### WORK TO COMPLETE
Reproduce the following data verbatim, omitting the pictures from your answer.

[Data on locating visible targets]
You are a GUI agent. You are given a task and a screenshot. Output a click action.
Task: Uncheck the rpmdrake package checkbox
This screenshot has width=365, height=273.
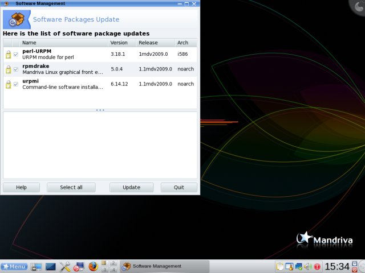pos(16,69)
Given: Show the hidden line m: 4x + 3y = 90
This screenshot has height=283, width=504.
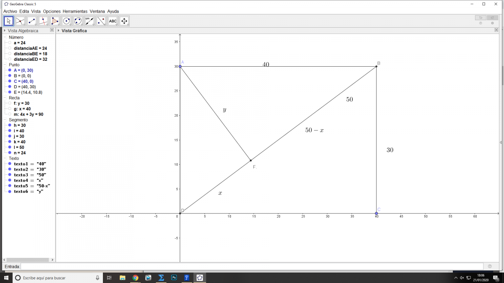Looking at the screenshot, I should [10, 114].
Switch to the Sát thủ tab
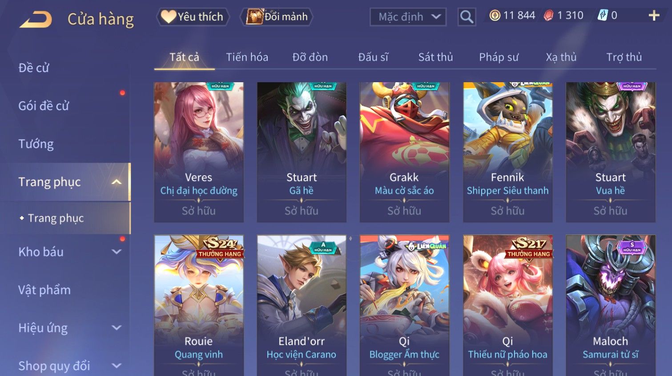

### SOLUTION FOR THIS PROBLEM
You are a GUI agent. You are given a task and a screenshot. Output a click action.
Task: Uncheck the rpmdrake package checkbox
This screenshot has width=365, height=273.
pos(16,69)
Given: Show the hidden line m: 4x + 3y = 90
This screenshot has height=283, width=504.
Looking at the screenshot, I should [10, 114].
Switch to the Sát thủ tab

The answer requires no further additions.